At any rate, a possible evolutionary advantage is that it is now subject to study and can possibly be propgated by researchers planting seeds in their local communities

 

[kidamnesiac]

Yes, we are looking at the long run by the fact that we can see numerous plants, mostly, if lf not all higher plants (angiosperms) across numerous phylogeny that produce a compound in high levels. As plants have been around for hundreds of millions of years, and the ancestoral plants (mosses, bryophytes) don't produce DMT, we can say that the evolution of the DMT pathway has been advantageous to certain plants in moist environments and hence their ancestors keep on making it. The pathway has been around so long now, and the species producing it so successful, that the plants make it in large quantities and store it. A young pathway is usually promiscuous (not seen in this case because of the simplicity of the molecules) or the products are only made in trace amounts. Or only a few plants have the ability to make it.

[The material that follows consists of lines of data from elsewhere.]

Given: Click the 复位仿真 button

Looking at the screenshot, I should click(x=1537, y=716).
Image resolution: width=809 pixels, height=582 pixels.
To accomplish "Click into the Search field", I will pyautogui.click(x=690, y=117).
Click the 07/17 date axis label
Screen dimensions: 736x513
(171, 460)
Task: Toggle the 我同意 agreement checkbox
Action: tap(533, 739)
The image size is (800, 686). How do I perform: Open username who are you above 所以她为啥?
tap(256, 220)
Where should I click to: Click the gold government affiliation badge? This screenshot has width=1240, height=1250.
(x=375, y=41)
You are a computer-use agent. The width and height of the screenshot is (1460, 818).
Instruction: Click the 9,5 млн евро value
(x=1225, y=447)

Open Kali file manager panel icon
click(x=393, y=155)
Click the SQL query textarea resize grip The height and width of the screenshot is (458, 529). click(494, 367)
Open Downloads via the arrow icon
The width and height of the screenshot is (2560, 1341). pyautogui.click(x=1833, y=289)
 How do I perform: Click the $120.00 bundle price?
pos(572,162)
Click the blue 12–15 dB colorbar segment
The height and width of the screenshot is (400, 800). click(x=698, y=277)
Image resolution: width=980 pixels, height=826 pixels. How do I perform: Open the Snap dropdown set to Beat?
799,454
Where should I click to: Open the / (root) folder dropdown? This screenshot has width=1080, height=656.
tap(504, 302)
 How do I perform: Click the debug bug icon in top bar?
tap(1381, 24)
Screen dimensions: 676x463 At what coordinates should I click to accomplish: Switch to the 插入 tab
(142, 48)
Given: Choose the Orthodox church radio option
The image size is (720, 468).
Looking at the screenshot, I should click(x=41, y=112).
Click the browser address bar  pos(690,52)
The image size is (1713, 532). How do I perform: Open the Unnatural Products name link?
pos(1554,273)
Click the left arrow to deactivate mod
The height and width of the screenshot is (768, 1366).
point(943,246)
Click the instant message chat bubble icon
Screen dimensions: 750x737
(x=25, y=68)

Look at peyote. It makes hundreds of alkaloids in trace amounts and mescaline is only found in a few other species. So either mescaline isn't that effective, or is a new pathway, for whatever it does. And it has tried/is trying lots of other compounds in the mean time. So this pathway is young and still trying to find the best suite to serve whatever purpose it does.

Obviously this is inductive reasoning, but it is all we can go on in evolution longer than the lifetime of bacteria/flys. You can certainly say that the pathway may be lost because DMT becomes useless as fungi grow to become immune to it, but you can't say that the presence of DMT isn't advantageous, or hasn't been advantageous, in the long term (millions of years at the minimum).